La rete viaria del tratto di costa fra Castelvetrano e Gela è stato tagliato fuori dalla programmazione di potenziamento da parte del Governo. Stamattina i sindaci dell’Agrigentino hanno protestato a Roma. Il gruppo parlamentare Fratelli d’Italia ha presentato un’interrogazione parlamentare: «Non si può più aspettare, è ora di risolvere i problemi delle infrastrutture stradali della parte meridionale della Sicilia», ha detto l’onorevole Carolina Varchi.

A richiedere l’intervento dell’onorevole sono stati i coordinatori di Fratelli d’Italia a Castelvetrano e Gela, Davide Brillo è Totò Scuvera. Nel testo presentato dalla Varchi si sollecita il Ministero delle Infrastrutture per sapere «quali iniziative urgenti si intendano adottare per risolvere in via definitiva le problematiche in questione. Lo scenario – spiegano i due coordinatori e l’onorevole Varchi – è preoccupante e richiede un intervento rapido e incisivo».
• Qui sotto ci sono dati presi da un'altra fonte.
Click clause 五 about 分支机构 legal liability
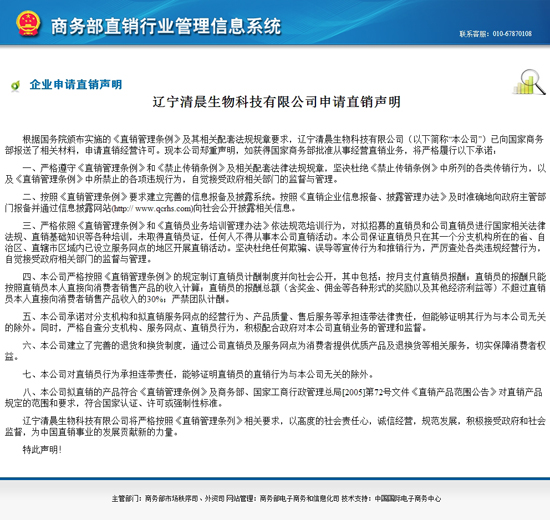 pos(275,322)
Da almeno un ventennio si dibatte sulla necessità del completamento dell’anello autostradale siciliano con il completamento del tratto mancante tra Castelvetrano e Gela, indicata come una struttura strategica per la Sicilia, necessaria anche a stabilire un collegamento tra gli aeroporti di Trapani e Comiso e valorizzare finalmente a scopo turistico ed economico il tratto costiero. Le risorse europee del Recovery Fund potrebbero rappresentare una eccezionale opportunità per superare il divario infrastrutturale tra Nord e Sud. Ecco perché secondo Fratelli d’Italia includere anche il progetto della Castelvetranon-Gela nel Piano nazionale di ripresa e resilienza potrebbe favorire una maggiore coesione territoriale della Sicilia.